2

I would like to get multi-line text in between horizontal delimiter and ignore anything else before and after the delimiter.

An example would be:-

Some text here before any delimiter
----------
Line 1
Line 2
Line 3
Line 4
----------
Line 1
Line 2
Line 3
Line 4
----------
Some text here after last delimiter

And I would like to get

Line 1
Line 2
Line 3
Line 4


Line 1
Line 2
Line 3
Line 4

How do I do this with awk / sed with regex?
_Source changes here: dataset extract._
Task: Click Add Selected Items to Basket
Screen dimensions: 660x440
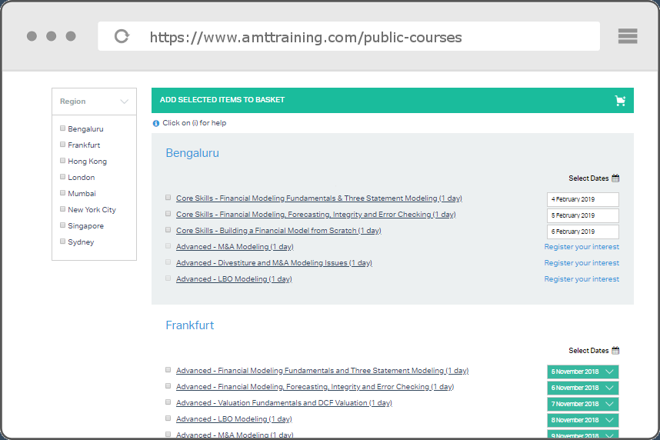Action: [222, 100]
Thanks.

John Doe
  • 649
  • 2
  • 8
  • 17
  • Surely you don't mean `sed '/^-*$/d'` – Dennis Williamson Jul 07 '12 at 05:06
  • Can you clarify "before and after the delimiter"? – Ray Toal Jul 07 '12 at 05:07
  • Delete up to the first delimiter, and from the last delimiter to the end, and turn any delimiters in between into a random amount of newlines? – tripleee Jul 07 '12 at 06:51
  • @RayToal I have edited my example. Basically I have text at the start and end of the output file which I don't really need. I just need the output in between the delimiters. Thanks. – John Doe Jul 07 '12 at 07:15
  • I see, but this can't be done in a pure line-oriented awk/sed style script because you don't know when you have reached the _last_ delimiter until you have read the whole file. Are you able to slurp the whole file into memory? Because this is trivial to write in Python or Ruby if so. – Ray Toal Jul 07 '12 at 07:41
  • Does this answer your question? [Sed to extract text between two strings](https://stackoverflow.com/questions/16643288/sed-to-extract-text-between-two-strings) – tripleee Feb 09 '21 at 08:20

3 Answers3

3

You can try this.

file: a.awk:

BEGIN { RS = "-+" } 

{
    if ( NR > 1 && RT != "" )
    {
        print $0      
    }
}

run: awk -f a.awk data_file

nick
  • 643
  • 1
  • 5
  • 11
0

If you can comfortably fit the entire file into memory, and if Perl is acceptable instead of awk or sed,

perl -0777 -pe 's/\A.*?\n-{10}\n//s;
    s/(.*\n)-{10}\n.*?\Z/\1/s;
    s/\n-{10}\n/\n\n\n/g' file >newfile

The main FAQs here are the -0777 option (slurp mode) and the /s (dot matches newlines) regex flag.

tripleee
  • 175,061
  • 34
  • 275
  • 318
0

This might work for you:

sed '1,/^--*$/d;:a;$!{/\(^\|\n\)--*$/!N;//!ba;s///p};d' file
potong
  • 55,640
  • 6
  • 51
  • 83